*WHAT YOU NEED TO DO:* Reproduce the following material verbatim, keeping every line in its original order.

--- start of MATERIAL ---

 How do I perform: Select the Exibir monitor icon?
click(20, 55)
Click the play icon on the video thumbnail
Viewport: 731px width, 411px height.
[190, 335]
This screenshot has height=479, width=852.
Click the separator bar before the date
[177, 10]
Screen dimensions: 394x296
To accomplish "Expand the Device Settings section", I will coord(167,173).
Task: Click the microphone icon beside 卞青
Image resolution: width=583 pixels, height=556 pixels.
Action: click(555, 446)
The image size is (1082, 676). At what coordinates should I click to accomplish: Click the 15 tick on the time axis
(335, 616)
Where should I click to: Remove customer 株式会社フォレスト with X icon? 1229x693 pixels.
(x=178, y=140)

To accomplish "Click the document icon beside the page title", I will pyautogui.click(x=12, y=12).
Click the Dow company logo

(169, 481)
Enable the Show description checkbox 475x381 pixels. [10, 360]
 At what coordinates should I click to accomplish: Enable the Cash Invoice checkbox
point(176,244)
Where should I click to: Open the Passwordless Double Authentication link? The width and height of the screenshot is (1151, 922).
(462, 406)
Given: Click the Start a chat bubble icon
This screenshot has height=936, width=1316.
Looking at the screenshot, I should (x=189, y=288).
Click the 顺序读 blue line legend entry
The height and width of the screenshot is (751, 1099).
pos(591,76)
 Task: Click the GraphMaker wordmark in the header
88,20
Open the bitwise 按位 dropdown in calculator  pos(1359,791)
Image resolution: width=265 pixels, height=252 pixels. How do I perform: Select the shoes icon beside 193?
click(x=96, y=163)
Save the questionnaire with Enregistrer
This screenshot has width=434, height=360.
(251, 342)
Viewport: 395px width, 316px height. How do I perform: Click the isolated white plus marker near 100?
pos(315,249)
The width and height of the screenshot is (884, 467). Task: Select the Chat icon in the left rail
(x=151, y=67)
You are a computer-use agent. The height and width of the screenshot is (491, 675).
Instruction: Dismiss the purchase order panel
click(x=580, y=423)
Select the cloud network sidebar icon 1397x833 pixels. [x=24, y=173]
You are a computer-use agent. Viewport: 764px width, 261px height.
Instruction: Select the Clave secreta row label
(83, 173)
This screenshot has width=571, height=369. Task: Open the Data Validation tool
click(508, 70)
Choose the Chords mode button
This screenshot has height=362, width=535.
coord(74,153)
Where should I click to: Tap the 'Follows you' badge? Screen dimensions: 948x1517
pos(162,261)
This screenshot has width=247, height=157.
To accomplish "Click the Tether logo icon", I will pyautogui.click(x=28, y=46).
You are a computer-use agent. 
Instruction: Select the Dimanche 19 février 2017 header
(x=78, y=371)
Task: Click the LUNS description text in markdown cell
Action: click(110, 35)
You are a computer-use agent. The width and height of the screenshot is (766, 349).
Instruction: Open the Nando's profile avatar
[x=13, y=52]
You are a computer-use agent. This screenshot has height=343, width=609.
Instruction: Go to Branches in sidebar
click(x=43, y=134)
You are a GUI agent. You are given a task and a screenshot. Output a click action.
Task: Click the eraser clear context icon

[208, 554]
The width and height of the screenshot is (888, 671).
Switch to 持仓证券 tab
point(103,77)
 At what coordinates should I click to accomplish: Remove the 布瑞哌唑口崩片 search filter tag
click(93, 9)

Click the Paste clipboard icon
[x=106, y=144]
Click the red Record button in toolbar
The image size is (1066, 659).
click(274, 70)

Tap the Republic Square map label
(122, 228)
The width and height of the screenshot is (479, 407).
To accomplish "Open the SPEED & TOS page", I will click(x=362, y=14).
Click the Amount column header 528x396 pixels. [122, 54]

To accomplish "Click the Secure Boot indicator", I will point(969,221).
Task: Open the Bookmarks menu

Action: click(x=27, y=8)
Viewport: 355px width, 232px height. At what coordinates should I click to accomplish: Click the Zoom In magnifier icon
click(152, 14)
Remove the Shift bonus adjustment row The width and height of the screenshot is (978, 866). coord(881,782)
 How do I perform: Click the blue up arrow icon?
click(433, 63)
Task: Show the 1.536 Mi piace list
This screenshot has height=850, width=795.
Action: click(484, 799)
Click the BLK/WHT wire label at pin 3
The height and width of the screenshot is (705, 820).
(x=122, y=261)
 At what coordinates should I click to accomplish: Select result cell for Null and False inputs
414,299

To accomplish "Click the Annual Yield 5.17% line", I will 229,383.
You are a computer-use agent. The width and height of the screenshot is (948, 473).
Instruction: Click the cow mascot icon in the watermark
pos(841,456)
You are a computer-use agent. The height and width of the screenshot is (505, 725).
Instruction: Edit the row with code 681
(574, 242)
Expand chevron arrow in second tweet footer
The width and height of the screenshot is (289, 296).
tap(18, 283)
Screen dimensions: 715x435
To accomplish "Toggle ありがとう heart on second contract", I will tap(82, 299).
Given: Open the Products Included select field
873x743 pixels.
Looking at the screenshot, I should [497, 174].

--- end of MATERIAL ---

*SOLUTION:*
 How do I perform: Select the Exibir monitor icon?
click(20, 55)
Click the play icon on the video thumbnail
Viewport: 731px width, 411px height.
[190, 335]
This screenshot has height=479, width=852.
Click the separator bar before the date
[177, 10]
Screen dimensions: 394x296
To accomplish "Expand the Device Settings section", I will coord(167,173).
Task: Click the microphone icon beside 卞青
Image resolution: width=583 pixels, height=556 pixels.
Action: click(555, 446)
The image size is (1082, 676). At what coordinates should I click to accomplish: Click the 15 tick on the time axis
(335, 616)
Where should I click to: Remove customer 株式会社フォレスト with X icon? 1229x693 pixels.
(x=178, y=140)

To accomplish "Click the document icon beside the page title", I will pyautogui.click(x=12, y=12).
Click the Dow company logo

(169, 481)
Enable the Show description checkbox 475x381 pixels. [10, 360]
 At what coordinates should I click to accomplish: Enable the Cash Invoice checkbox
point(176,244)
Where should I click to: Open the Passwordless Double Authentication link? The width and height of the screenshot is (1151, 922).
(462, 406)
Given: Click the Start a chat bubble icon
This screenshot has height=936, width=1316.
Looking at the screenshot, I should (x=189, y=288).
Click the 顺序读 blue line legend entry
The height and width of the screenshot is (751, 1099).
pos(591,76)
 Task: Click the GraphMaker wordmark in the header
88,20
Open the bitwise 按位 dropdown in calculator  pos(1359,791)
Image resolution: width=265 pixels, height=252 pixels. How do I perform: Select the shoes icon beside 193?
click(x=96, y=163)
Save the questionnaire with Enregistrer
This screenshot has width=434, height=360.
(251, 342)
Viewport: 395px width, 316px height. How do I perform: Click the isolated white plus marker near 100?
pos(315,249)
The width and height of the screenshot is (884, 467). Task: Select the Chat icon in the left rail
(x=151, y=67)
You are a computer-use agent. The height and width of the screenshot is (491, 675).
Instruction: Dismiss the purchase order panel
click(x=580, y=423)
Select the cloud network sidebar icon 1397x833 pixels. [x=24, y=173]
You are a computer-use agent. Viewport: 764px width, 261px height.
Instruction: Select the Clave secreta row label
(83, 173)
This screenshot has width=571, height=369. Task: Open the Data Validation tool
click(508, 70)
Choose the Chords mode button
This screenshot has height=362, width=535.
coord(74,153)
Where should I click to: Tap the 'Follows you' badge? Screen dimensions: 948x1517
pos(162,261)
This screenshot has width=247, height=157.
To accomplish "Click the Tether logo icon", I will pyautogui.click(x=28, y=46).
You are a computer-use agent. 
Instruction: Select the Dimanche 19 février 2017 header
(x=78, y=371)
Task: Click the LUNS description text in markdown cell
Action: click(110, 35)
You are a computer-use agent. The width and height of the screenshot is (766, 349).
Instruction: Open the Nando's profile avatar
[x=13, y=52]
You are a computer-use agent. This screenshot has height=343, width=609.
Instruction: Go to Branches in sidebar
click(x=43, y=134)
You are a GUI agent. You are given a task and a screenshot. Output a click action.
Task: Click the eraser clear context icon

[208, 554]
The width and height of the screenshot is (888, 671).
Switch to 持仓证券 tab
point(103,77)
 At what coordinates should I click to accomplish: Remove the 布瑞哌唑口崩片 search filter tag
click(93, 9)

Click the Paste clipboard icon
[x=106, y=144]
Click the red Record button in toolbar
The image size is (1066, 659).
click(274, 70)

Tap the Republic Square map label
(122, 228)
The width and height of the screenshot is (479, 407).
To accomplish "Open the SPEED & TOS page", I will click(x=362, y=14).
Click the Amount column header 528x396 pixels. [122, 54]

To accomplish "Click the Secure Boot indicator", I will point(969,221).
Task: Open the Bookmarks menu

Action: click(x=27, y=8)
Viewport: 355px width, 232px height. At what coordinates should I click to accomplish: Click the Zoom In magnifier icon
click(152, 14)
Remove the Shift bonus adjustment row The width and height of the screenshot is (978, 866). coord(881,782)
 How do I perform: Click the blue up arrow icon?
click(433, 63)
Task: Show the 1.536 Mi piace list
This screenshot has height=850, width=795.
Action: click(484, 799)
Click the BLK/WHT wire label at pin 3
The height and width of the screenshot is (705, 820).
(x=122, y=261)
 At what coordinates should I click to accomplish: Select result cell for Null and False inputs
414,299

To accomplish "Click the Annual Yield 5.17% line", I will 229,383.
You are a computer-use agent. The width and height of the screenshot is (948, 473).
Instruction: Click the cow mascot icon in the watermark
pos(841,456)
You are a computer-use agent. The height and width of the screenshot is (505, 725).
Instruction: Edit the row with code 681
(574, 242)
Expand chevron arrow in second tweet footer
The width and height of the screenshot is (289, 296).
tap(18, 283)
Screen dimensions: 715x435
To accomplish "Toggle ありがとう heart on second contract", I will tap(82, 299).
Given: Open the Products Included select field
873x743 pixels.
Looking at the screenshot, I should [497, 174].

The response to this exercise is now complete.